Item coordinate data:
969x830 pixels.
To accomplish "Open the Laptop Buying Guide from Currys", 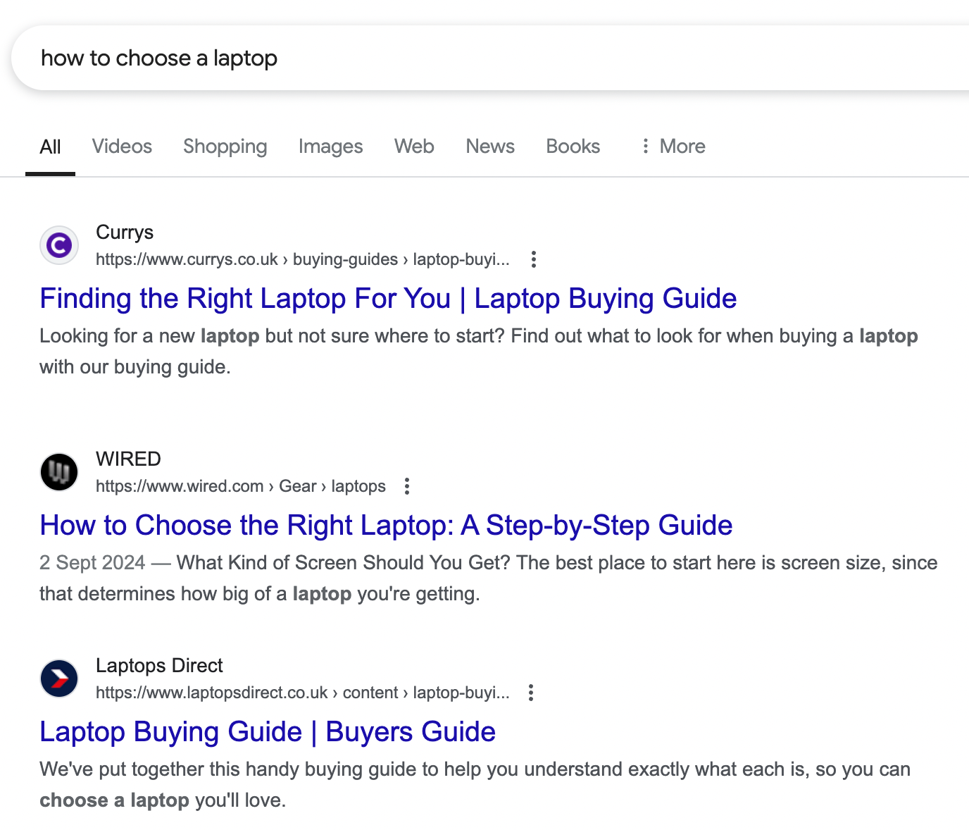I will pos(387,298).
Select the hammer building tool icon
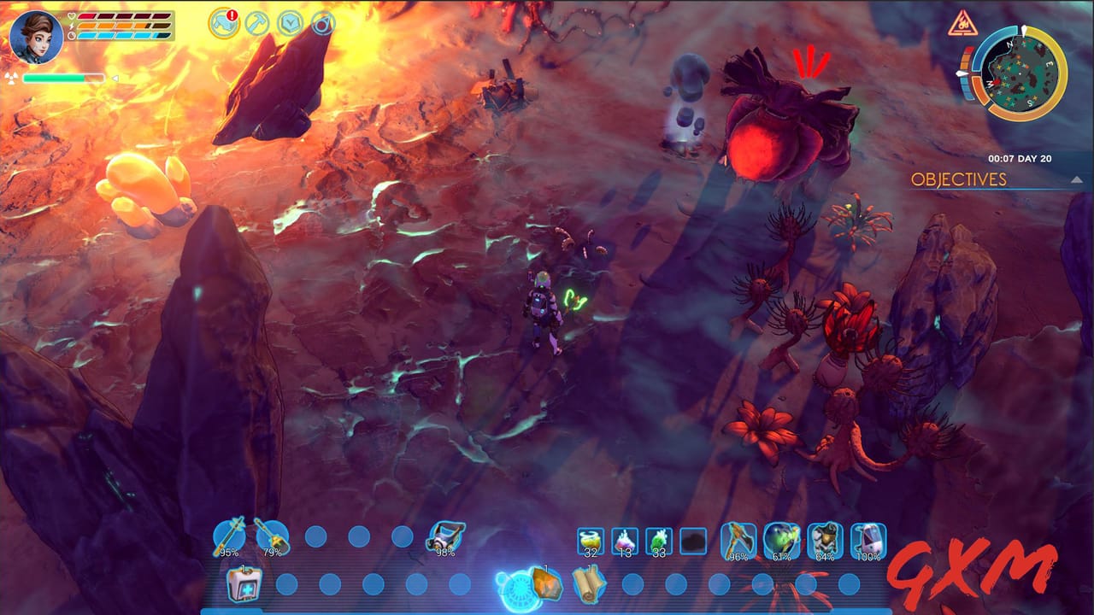The width and height of the screenshot is (1094, 615). pos(256,23)
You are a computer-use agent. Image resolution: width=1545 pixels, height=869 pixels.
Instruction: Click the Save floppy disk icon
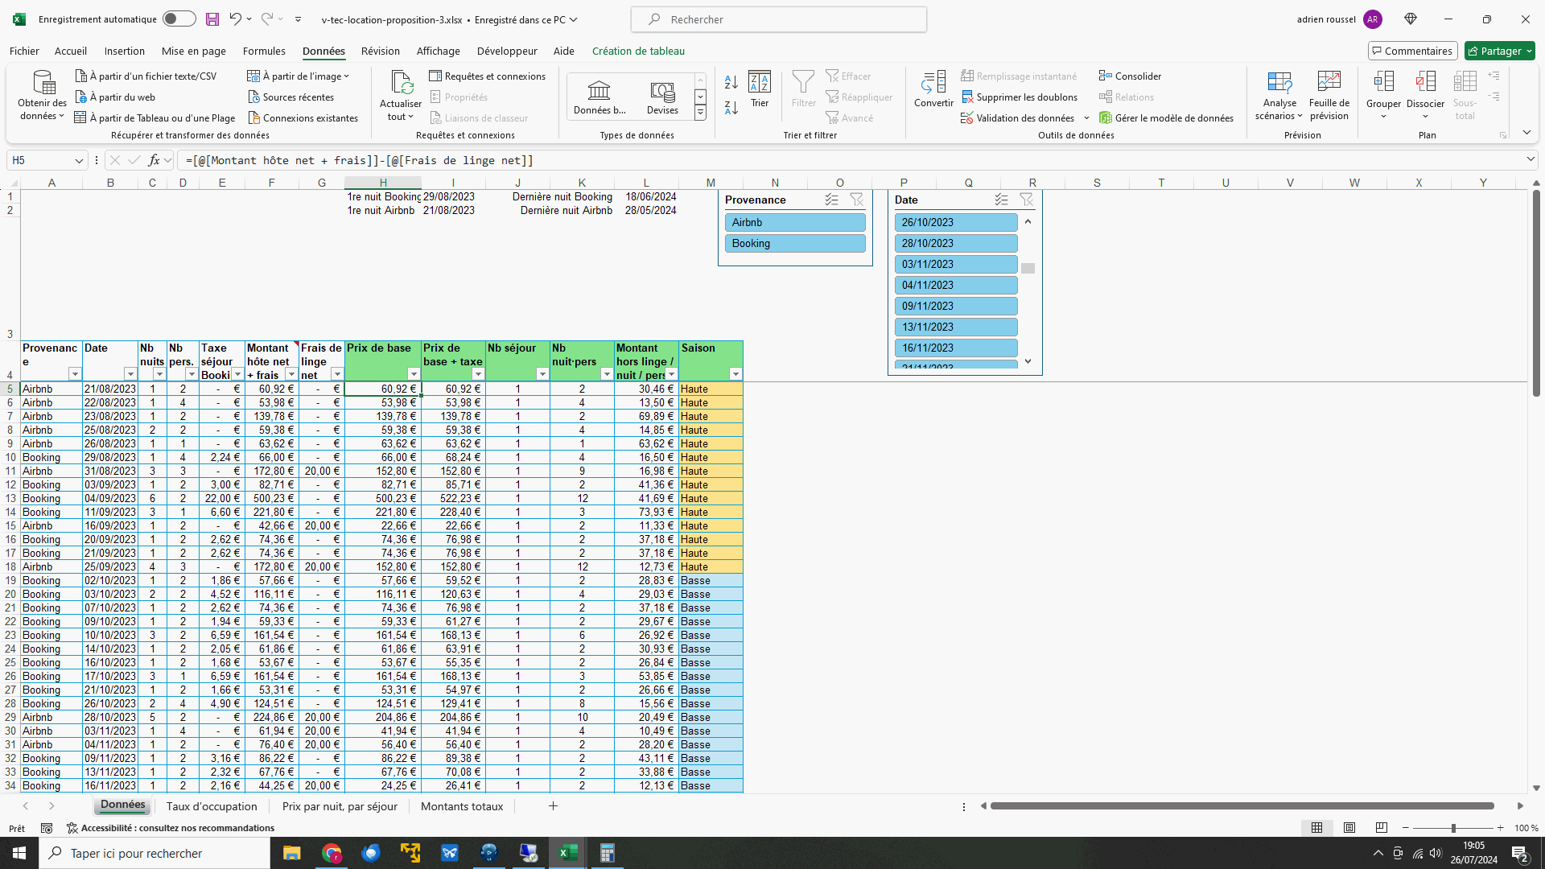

(What the exercise asks): Count the lines of the material that contain the string "icon", treating uppercase and lowercase letters as different. Give only the number.

(Finished answer): 2